### [Job]
Offset the coordinates by 19 in every line from the one containing "Политика в отношении" through the one containing "2015 (661, 1268)", adding 19 to each number and repeating the requests as they are. Leave the pictures out.

§

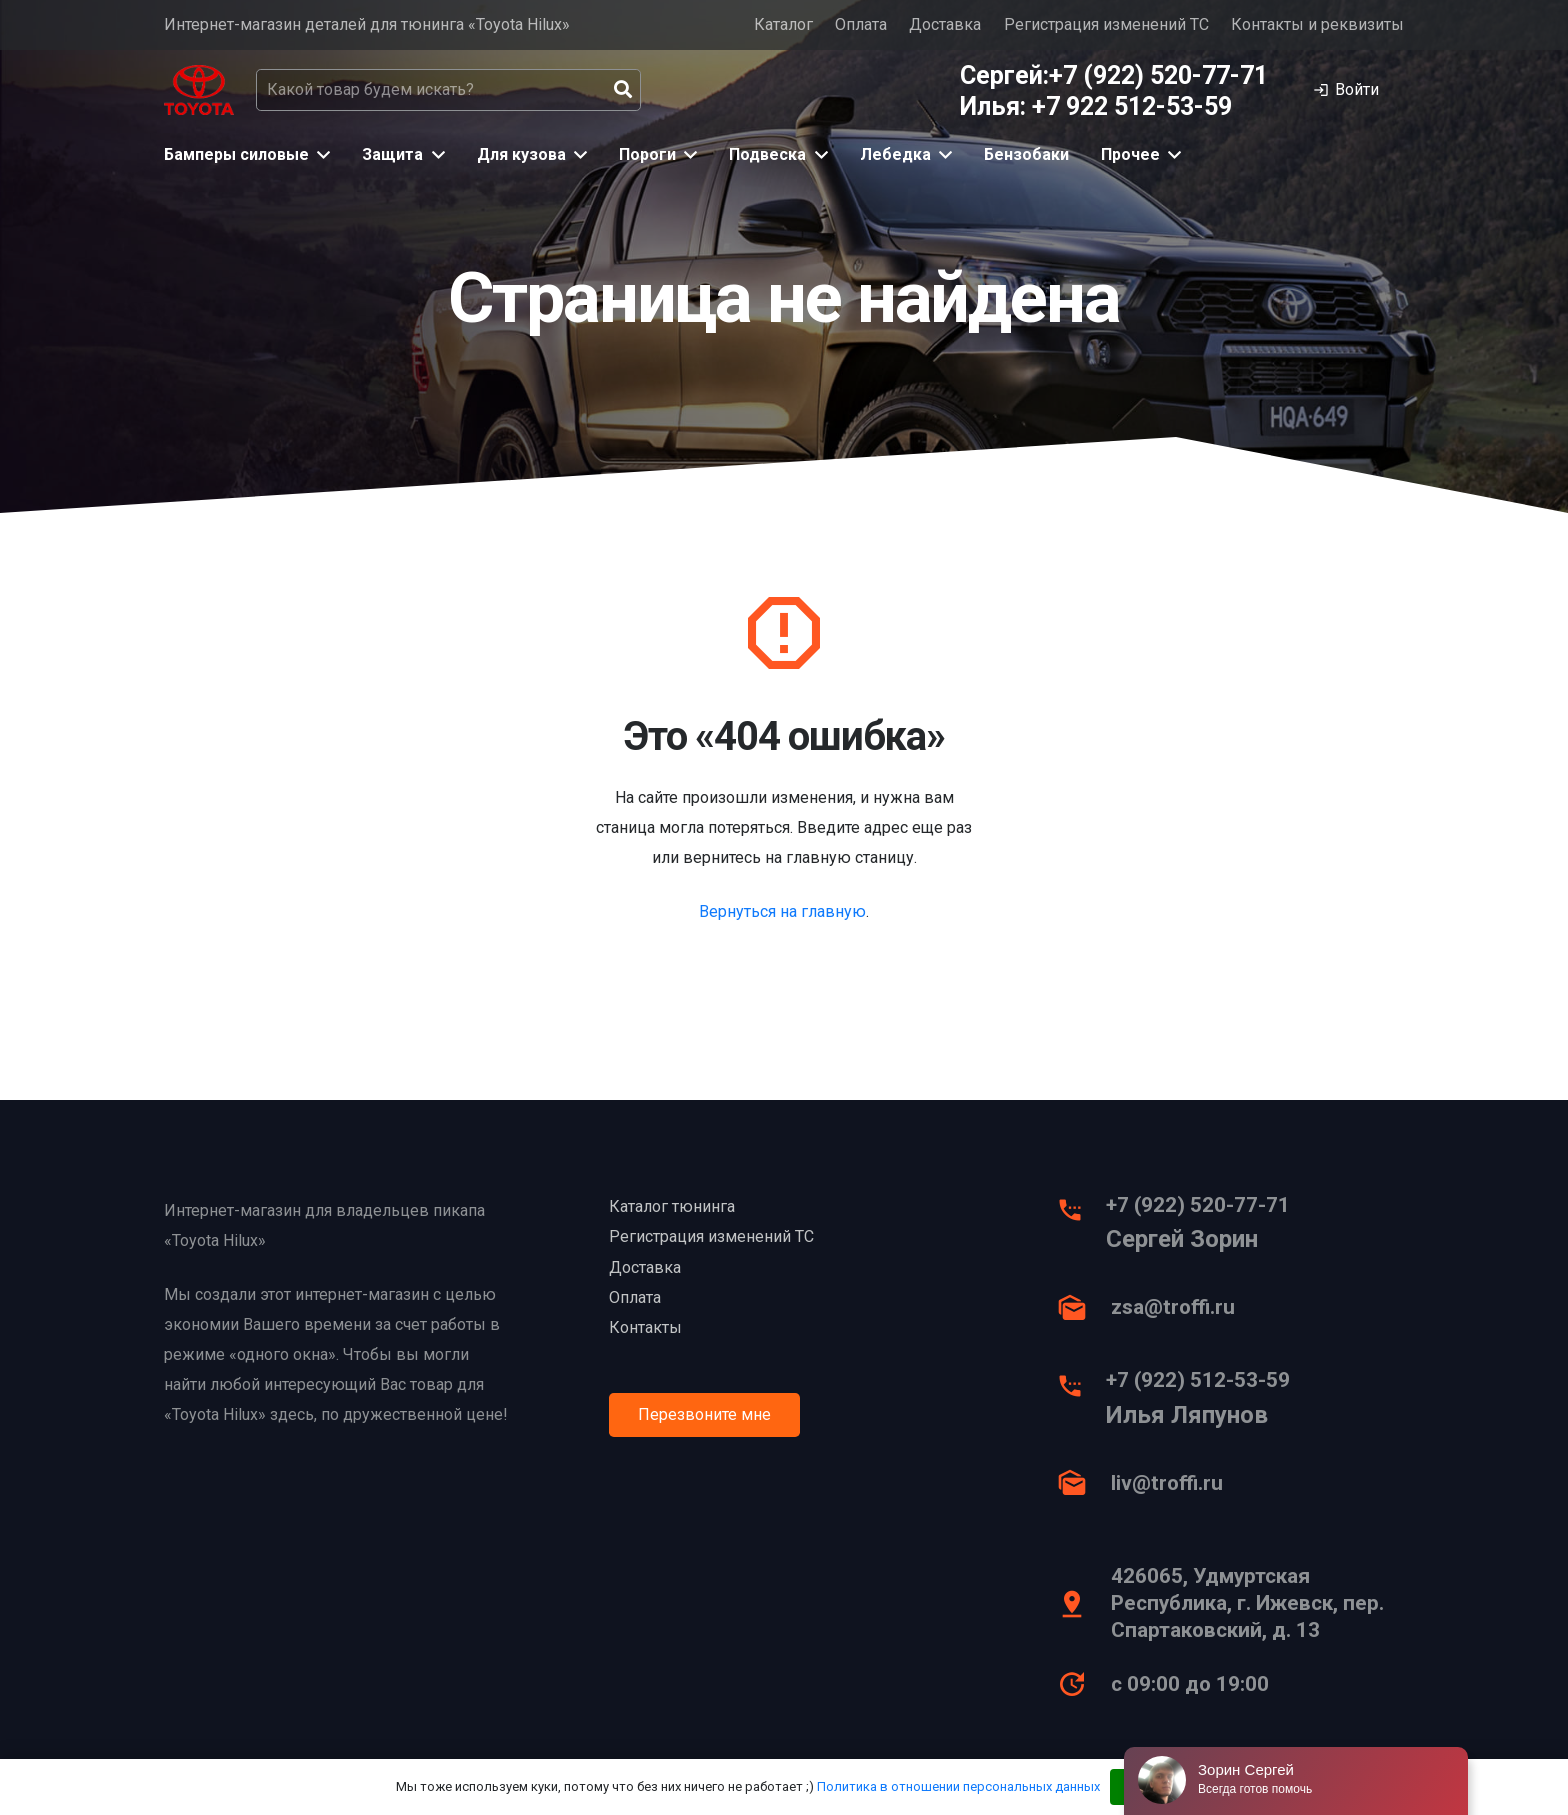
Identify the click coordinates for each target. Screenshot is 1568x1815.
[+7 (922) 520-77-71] (1080, 1215)
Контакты (645, 1327)
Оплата (861, 24)
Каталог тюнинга (672, 1206)
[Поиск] (623, 90)
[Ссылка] (199, 90)
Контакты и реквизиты (1317, 24)
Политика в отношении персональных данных (958, 1786)
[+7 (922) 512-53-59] (1080, 1391)
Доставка (945, 24)
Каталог (783, 24)
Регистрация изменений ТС (1106, 24)
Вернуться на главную (782, 911)
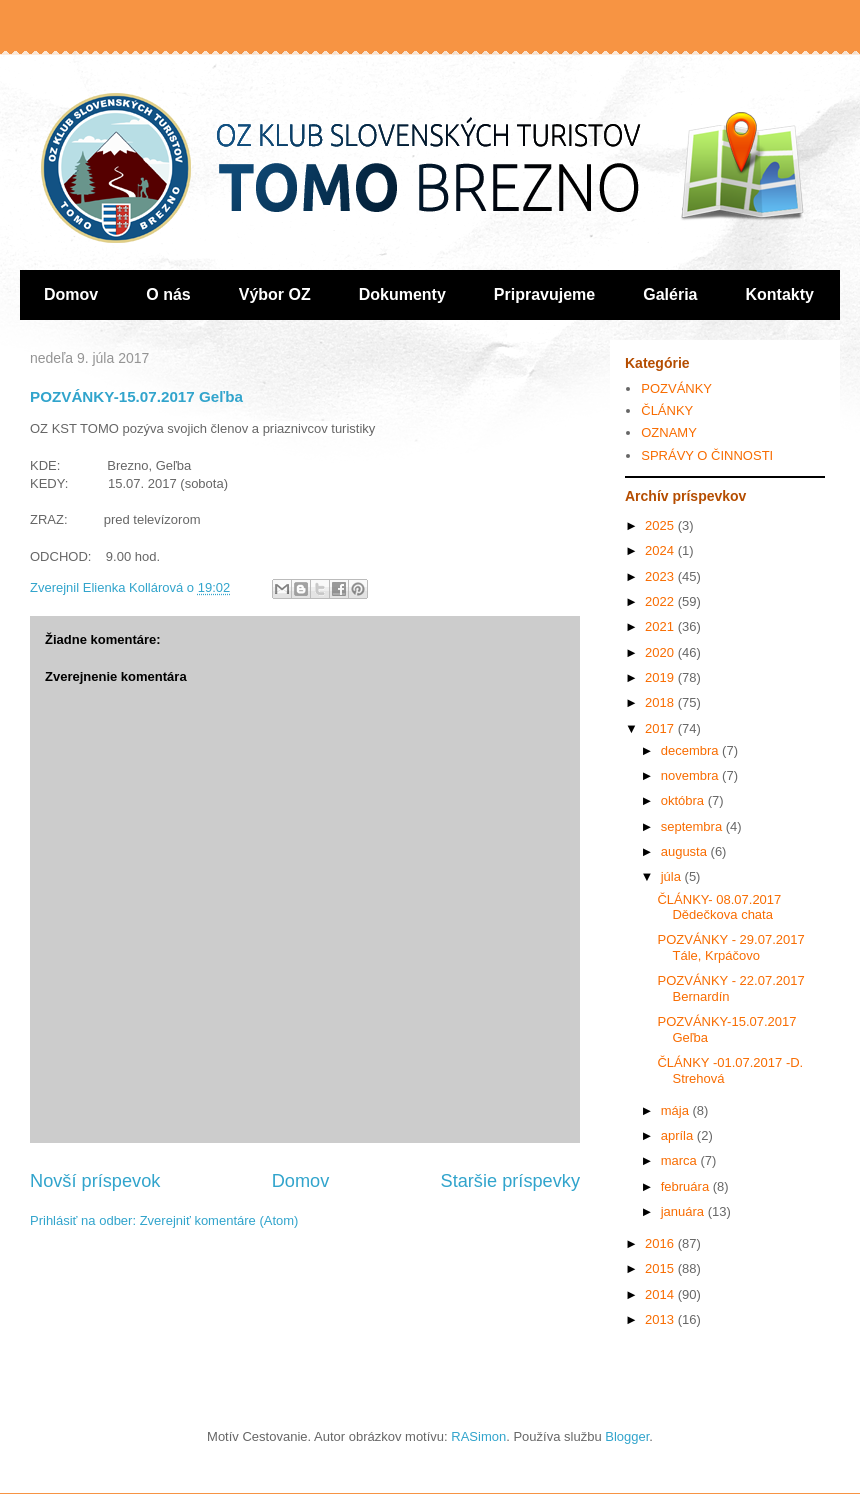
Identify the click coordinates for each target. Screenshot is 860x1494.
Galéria (670, 294)
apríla (679, 1135)
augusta (686, 851)
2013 (661, 1319)
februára (687, 1186)
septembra (693, 826)
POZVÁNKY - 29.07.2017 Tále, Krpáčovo (730, 947)
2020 (661, 652)
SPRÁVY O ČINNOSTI (707, 455)
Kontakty (780, 294)
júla (673, 876)
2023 (661, 576)
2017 (661, 728)
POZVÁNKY (676, 388)
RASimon (478, 1436)
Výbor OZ (275, 294)
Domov (71, 294)
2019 (661, 677)
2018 (661, 702)
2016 (661, 1243)
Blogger (627, 1436)
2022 (661, 601)
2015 (661, 1268)
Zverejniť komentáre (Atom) (219, 1220)
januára (684, 1211)
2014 (661, 1294)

§

### [Written solution]
Политика в отношении персональных данных (977, 1805)
[+7 (922) 512-53-59] (1099, 1410)
Доставка (964, 43)
Каталог (802, 43)
Регистрация изменений ТС (1125, 43)
Вернуться на главную (801, 930)
Identify the click coordinates for each target. Screenshot is 860x1494.
Galéria (689, 313)
apríla (698, 1154)
augusta (705, 870)
2013 (680, 1338)
februára (706, 1205)
septembra (712, 845)
POZVÁNKY - 29.07.2017 Tále, Krpáčovo (749, 966)
2020 (680, 671)
SPRÁVY O ČINNOSTI (726, 474)
Kontakty (799, 313)
júla (692, 895)
2023 (680, 595)
2017 (680, 747)
POZVÁNKY (695, 407)
RASimon (497, 1455)
Výbor OZ (294, 313)
Domov (90, 313)
2019 (680, 696)
2018 (680, 721)
2016 (680, 1262)
Blogger (646, 1455)
2022 (680, 620)
2015 (680, 1287)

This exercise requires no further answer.